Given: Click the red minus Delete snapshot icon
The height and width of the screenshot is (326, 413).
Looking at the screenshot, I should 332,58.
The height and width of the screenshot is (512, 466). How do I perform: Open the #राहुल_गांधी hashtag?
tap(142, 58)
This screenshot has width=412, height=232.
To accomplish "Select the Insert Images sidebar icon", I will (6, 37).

^^^^

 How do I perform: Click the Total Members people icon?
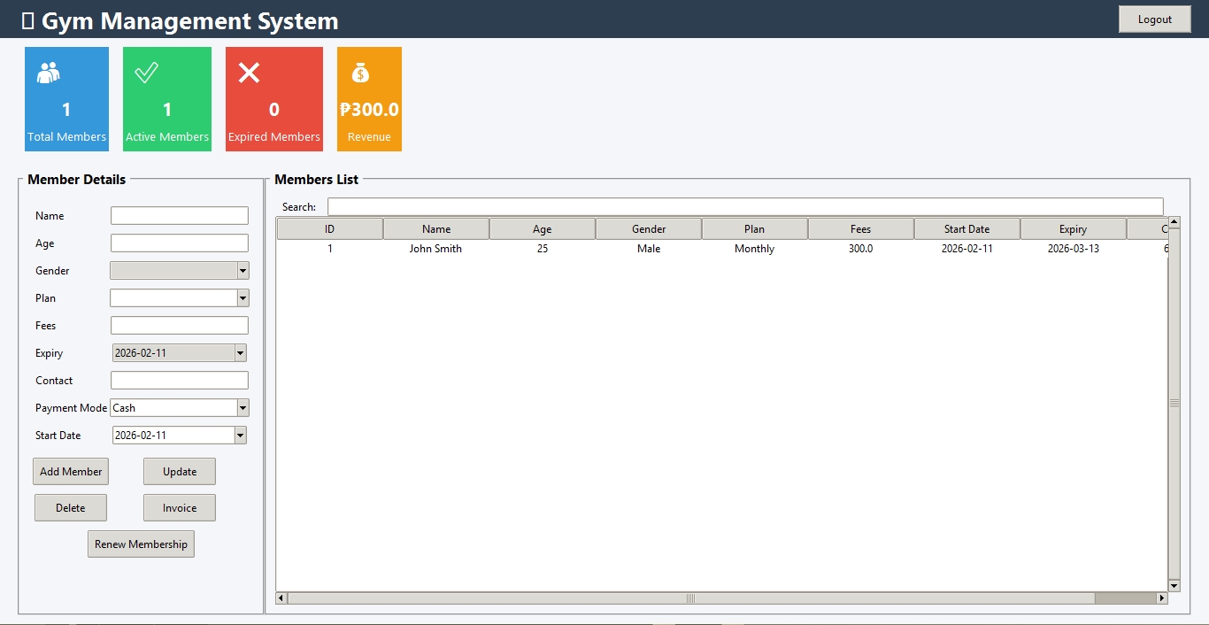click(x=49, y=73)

^^^^

_Your task:_ In the entries above, the lines between the one holding "Given: Click the" and the one holding "This screenshot has width=412, height=232.", inclusive, are to be printed exactly as written, and those alone.

_Your response:_
Given: Click the red minus Delete snapshot icon
The height and width of the screenshot is (326, 413).
Looking at the screenshot, I should 332,58.
The height and width of the screenshot is (512, 466). How do I perform: Open the #राहुल_गांधी hashtag?
tap(142, 58)
This screenshot has width=412, height=232.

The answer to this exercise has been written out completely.